[Supplied material]
**********

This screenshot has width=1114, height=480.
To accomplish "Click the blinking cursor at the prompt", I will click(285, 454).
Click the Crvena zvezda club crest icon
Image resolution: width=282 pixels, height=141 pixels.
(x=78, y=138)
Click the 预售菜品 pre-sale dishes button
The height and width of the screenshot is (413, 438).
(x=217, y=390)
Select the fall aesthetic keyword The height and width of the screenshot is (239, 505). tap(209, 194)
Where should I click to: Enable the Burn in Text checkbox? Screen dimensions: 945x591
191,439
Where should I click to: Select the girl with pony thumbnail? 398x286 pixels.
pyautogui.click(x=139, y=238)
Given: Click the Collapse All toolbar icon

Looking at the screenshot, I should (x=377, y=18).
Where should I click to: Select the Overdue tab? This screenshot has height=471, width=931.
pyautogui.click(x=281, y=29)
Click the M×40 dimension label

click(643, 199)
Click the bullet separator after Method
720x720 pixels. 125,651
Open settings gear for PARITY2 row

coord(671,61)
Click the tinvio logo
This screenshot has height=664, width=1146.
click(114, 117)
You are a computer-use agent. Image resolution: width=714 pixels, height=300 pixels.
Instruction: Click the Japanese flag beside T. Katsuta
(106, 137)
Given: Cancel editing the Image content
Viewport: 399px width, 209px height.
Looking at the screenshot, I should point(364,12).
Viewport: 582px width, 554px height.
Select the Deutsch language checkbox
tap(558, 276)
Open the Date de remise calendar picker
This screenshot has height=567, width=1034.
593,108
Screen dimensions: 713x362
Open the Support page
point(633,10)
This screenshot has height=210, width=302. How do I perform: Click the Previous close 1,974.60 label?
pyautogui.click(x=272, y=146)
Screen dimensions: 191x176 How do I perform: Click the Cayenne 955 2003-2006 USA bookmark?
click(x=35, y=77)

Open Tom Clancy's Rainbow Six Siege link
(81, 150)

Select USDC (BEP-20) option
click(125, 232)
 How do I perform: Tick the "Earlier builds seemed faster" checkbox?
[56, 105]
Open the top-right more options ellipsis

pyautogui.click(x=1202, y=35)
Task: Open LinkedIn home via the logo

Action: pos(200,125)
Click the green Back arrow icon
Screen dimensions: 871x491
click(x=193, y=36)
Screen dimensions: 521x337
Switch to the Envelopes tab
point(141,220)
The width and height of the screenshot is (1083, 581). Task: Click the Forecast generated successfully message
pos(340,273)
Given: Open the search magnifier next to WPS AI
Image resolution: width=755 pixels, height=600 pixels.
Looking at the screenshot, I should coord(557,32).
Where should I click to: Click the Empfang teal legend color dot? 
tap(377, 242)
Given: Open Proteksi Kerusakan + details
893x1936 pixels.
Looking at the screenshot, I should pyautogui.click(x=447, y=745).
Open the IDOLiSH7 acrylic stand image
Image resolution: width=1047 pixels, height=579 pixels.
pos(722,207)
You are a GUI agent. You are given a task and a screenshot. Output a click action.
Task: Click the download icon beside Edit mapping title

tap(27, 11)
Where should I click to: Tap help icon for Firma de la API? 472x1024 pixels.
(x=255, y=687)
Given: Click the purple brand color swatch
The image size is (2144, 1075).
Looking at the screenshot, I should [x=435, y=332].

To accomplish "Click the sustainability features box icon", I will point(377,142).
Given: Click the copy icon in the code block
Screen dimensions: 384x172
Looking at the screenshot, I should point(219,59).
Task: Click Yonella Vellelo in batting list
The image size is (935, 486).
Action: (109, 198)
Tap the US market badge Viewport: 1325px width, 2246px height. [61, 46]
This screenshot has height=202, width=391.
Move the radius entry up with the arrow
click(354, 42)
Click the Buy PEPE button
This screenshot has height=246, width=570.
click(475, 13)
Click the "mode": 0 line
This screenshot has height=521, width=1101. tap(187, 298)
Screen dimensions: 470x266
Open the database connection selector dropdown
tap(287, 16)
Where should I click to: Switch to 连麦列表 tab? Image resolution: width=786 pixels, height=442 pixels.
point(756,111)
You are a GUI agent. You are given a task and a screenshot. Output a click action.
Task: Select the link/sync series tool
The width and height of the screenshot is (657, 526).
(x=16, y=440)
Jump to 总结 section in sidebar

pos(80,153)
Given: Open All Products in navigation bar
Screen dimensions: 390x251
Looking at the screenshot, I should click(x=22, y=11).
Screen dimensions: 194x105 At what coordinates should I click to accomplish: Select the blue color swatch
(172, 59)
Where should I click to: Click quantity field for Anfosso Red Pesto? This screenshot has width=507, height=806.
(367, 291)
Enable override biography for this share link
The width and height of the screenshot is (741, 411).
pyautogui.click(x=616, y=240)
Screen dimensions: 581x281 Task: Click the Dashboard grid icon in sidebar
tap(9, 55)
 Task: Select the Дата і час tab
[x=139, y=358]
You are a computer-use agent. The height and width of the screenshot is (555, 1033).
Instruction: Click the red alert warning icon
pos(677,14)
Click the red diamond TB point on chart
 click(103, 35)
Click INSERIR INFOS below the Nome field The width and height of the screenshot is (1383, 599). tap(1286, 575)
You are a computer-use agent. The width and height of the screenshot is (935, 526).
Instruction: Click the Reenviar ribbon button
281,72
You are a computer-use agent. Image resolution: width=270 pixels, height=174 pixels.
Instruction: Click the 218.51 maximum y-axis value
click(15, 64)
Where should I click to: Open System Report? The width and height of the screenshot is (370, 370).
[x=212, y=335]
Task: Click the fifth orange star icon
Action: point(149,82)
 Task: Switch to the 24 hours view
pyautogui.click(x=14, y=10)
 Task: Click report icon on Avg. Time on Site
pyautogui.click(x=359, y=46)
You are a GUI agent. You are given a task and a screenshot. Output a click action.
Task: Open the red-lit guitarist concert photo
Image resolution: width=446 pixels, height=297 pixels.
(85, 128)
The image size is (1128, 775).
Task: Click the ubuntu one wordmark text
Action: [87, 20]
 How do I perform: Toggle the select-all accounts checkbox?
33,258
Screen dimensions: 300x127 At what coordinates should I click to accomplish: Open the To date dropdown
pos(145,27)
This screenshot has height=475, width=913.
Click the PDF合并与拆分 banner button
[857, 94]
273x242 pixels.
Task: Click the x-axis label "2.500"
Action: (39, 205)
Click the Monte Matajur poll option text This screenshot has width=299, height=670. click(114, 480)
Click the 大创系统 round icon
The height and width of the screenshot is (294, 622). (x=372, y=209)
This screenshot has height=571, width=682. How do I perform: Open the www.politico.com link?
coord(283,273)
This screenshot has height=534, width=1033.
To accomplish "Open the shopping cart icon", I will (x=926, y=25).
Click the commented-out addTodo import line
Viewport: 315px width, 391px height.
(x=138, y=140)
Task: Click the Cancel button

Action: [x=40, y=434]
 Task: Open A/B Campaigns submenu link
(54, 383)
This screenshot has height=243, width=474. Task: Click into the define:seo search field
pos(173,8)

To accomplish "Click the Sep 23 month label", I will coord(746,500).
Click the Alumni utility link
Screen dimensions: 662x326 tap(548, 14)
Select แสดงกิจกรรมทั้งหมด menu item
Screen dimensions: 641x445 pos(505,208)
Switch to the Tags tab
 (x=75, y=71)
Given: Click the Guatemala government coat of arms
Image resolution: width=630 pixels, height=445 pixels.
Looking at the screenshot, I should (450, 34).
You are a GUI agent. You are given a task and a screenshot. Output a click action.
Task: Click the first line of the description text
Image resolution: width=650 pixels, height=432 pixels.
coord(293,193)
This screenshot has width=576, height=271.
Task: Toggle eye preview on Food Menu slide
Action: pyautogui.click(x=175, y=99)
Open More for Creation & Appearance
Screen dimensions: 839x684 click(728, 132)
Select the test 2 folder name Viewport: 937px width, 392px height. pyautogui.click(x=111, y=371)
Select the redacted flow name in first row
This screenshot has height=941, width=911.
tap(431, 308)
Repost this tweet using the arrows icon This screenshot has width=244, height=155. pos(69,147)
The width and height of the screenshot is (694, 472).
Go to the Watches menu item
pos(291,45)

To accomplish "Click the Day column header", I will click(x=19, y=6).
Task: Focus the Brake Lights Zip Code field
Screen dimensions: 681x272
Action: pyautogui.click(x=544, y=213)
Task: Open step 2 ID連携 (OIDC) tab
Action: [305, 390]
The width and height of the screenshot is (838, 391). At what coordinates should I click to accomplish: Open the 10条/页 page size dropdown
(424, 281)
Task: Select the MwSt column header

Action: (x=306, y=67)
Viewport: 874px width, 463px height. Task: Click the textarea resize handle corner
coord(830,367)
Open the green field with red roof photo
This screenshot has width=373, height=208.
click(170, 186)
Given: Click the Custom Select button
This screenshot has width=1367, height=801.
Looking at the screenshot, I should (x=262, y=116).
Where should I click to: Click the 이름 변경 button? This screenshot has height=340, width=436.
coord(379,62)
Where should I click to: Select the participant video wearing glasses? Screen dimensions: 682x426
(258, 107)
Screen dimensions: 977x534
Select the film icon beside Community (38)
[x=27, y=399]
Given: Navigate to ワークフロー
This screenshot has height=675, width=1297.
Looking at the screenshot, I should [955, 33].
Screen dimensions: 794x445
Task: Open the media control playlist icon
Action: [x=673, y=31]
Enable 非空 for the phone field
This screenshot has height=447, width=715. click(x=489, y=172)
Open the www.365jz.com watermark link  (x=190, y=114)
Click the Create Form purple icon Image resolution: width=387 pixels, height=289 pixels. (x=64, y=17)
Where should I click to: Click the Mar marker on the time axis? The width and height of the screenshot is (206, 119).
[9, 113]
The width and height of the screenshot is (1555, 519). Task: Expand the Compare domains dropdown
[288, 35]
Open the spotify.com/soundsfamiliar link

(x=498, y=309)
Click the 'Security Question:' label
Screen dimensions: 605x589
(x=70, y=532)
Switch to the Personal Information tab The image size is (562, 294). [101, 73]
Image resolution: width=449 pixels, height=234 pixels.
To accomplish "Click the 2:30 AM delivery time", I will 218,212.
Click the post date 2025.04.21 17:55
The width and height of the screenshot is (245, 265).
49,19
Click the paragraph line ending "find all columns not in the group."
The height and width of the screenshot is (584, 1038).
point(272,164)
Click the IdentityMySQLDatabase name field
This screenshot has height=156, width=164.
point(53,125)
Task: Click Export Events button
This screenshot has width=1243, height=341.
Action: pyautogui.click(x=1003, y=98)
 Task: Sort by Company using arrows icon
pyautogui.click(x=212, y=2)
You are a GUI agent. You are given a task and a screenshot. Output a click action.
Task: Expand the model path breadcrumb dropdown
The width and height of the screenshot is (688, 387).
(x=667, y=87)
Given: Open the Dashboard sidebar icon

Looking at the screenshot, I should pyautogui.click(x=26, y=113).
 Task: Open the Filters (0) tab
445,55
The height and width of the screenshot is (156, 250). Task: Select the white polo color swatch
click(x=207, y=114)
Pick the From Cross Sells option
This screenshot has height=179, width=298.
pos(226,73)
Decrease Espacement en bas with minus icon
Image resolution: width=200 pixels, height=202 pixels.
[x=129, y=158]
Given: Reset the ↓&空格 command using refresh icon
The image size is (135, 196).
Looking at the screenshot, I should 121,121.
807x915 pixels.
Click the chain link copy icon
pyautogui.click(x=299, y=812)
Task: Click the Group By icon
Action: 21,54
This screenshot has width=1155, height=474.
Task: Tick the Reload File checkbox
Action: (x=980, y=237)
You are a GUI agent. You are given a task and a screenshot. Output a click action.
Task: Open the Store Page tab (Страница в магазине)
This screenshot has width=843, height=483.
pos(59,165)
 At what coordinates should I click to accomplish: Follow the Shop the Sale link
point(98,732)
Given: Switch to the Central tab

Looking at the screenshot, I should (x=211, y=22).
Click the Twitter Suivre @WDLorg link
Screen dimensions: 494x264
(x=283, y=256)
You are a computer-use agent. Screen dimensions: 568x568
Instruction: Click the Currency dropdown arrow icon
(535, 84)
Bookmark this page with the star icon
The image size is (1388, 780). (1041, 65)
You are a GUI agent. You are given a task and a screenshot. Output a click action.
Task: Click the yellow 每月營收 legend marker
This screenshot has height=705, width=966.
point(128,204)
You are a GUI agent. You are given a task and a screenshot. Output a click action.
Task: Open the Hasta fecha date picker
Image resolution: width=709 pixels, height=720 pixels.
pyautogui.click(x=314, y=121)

**********

[Problem statement] Start with the line above that contains "Select USDC (BEP-20) option" and end with the line that contains "Given: Click the purple brand color swatch". Write out those lines exactly, and only those.

[Written solution]
Select USDC (BEP-20) option
click(125, 232)
 How do I perform: Tick the "Earlier builds seemed faster" checkbox?
[56, 105]
Open the top-right more options ellipsis

pyautogui.click(x=1202, y=35)
Task: Open LinkedIn home via the logo

Action: pos(200,125)
Click the green Back arrow icon
Screen dimensions: 871x491
click(x=193, y=36)
Screen dimensions: 521x337
Switch to the Envelopes tab
point(141,220)
The width and height of the screenshot is (1083, 581). Task: Click the Forecast generated successfully message
pos(340,273)
Given: Open the search magnifier next to WPS AI
Image resolution: width=755 pixels, height=600 pixels.
Looking at the screenshot, I should coord(557,32).
Where should I click to: Click the Empfang teal legend color dot? 
tap(377, 242)
Given: Open Proteksi Kerusakan + details
893x1936 pixels.
Looking at the screenshot, I should pyautogui.click(x=447, y=745).
Open the IDOLiSH7 acrylic stand image
Image resolution: width=1047 pixels, height=579 pixels.
pos(722,207)
You are a GUI agent. You are given a task and a screenshot. Output a click action.
Task: Click the download icon beside Edit mapping title

tap(27, 11)
Where should I click to: Tap help icon for Firma de la API? 472x1024 pixels.
(x=255, y=687)
Given: Click the purple brand color swatch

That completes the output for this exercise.